ENFITEUSIS DE RIVADAVIA

Según la ley de Rivadavia, las tierras públicas se entregan en enfiteusis por el término de 20 años, y el enfiteuta debe pagar un canon anual del 8% en las tierras de pastoreo y del 4% tratándose de tierras de agricultura. No se limita la extensión de la tierra que puede entregarse, ni se impone la obligación de mejorarla. Además el monto del canon no lo establece el gobierno sino un jury de vecinos del enfiteuta, los que a su vez también son enfiteutas, por lo que la tasación resulta muy baja. También el enfiteuta puede transferir libremente el dominio útil sin necesidad de una autorización del Estado y sin que éste tenga derecho a cobrar un tanto por ciento por esa transferencia (laudemio), como es común en los contratos privados de enfiteusis.

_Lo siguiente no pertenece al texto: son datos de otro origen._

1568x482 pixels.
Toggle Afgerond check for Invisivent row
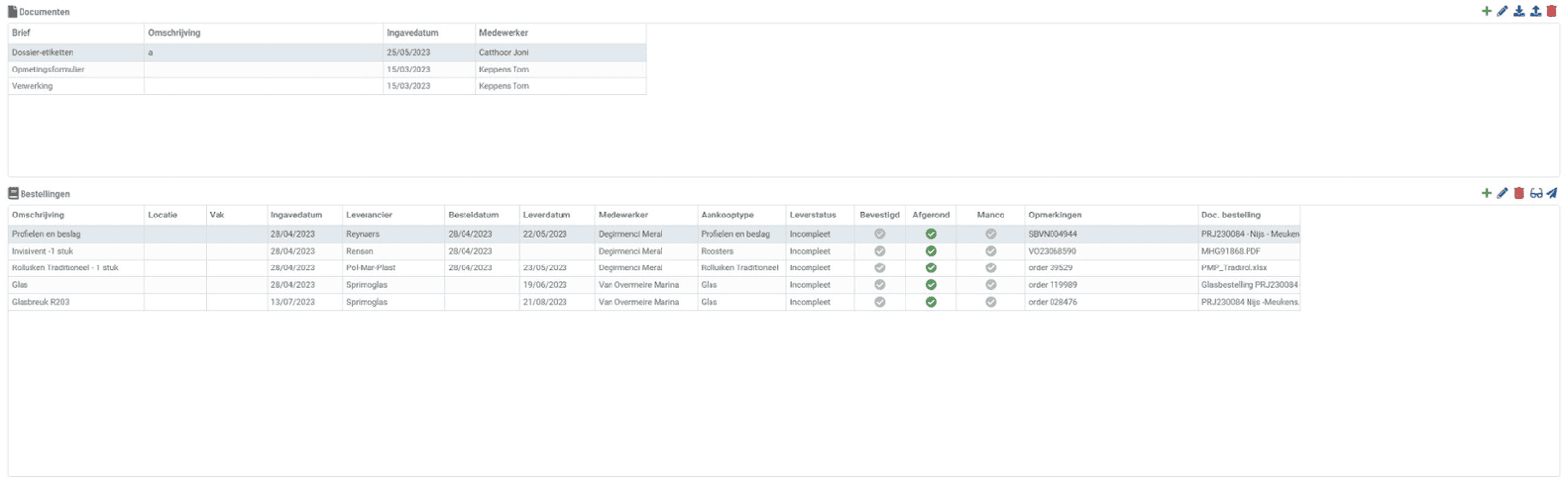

LA OPINION DE VELEZ SARSFIELD

La enfiteusis, como contrato privado, fue suprimido en Argentina en 1869 al promulgarse el Código Civil. Este la elimina entre los derechos reales. Y el codificador, Dalmacio Vélez Sársfield en la nota al artículo 2503, expresa: “La conveniencia de este contrato ha dependido siempre del estado de la sociedad en sus diferentes épocas, de las instituciones políticas que permitían los feudos, la inenajenabilidad de los bienes raíces y los mayorazgos que constituían el derecho sucesorio al arbitrio de los padres. Entre nosotros ha existido, y la experiencia ha demostrado que las tierras enfitéuticas no se cultivan ni se mejoran con edificios. Suprimiendo la enfiteusis, evitamos los continuos y difíciles pleitos que necesariamente trae, cuando es preciso dividir por nuestras leyes de sucesión el derecho enfitéutico y el derecho del señor directo. El contrato de arrendamiento será, entre las propietarios y los cultivadores a criadores de ganado, un intermediario suficiente.